═════ LISTED ENTRIES ═════

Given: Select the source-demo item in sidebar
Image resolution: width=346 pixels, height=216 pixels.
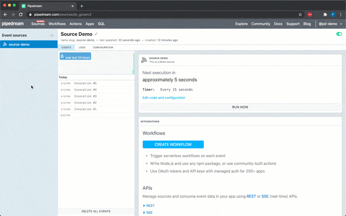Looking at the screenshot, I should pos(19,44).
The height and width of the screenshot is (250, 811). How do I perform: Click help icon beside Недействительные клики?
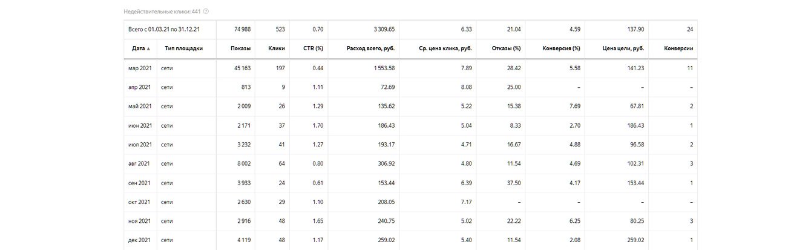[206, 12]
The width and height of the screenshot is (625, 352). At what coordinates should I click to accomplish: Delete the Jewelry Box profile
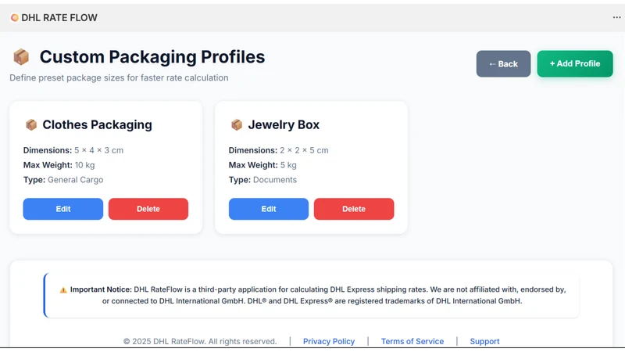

═════

Rewrite the lines starting with the line containing "The height and" and going on through the end of the records, replacing "screenshot" with "image" and changing nothing else. Leave the pictures out of your answer.

**ANSWER TO THIS TASK**
The height and width of the image is (250, 811). How do I perform: Click help icon beside Недействительные клики?
[206, 12]
The width and height of the image is (625, 352). At what coordinates should I click to accomplish: Delete the Jewelry Box profile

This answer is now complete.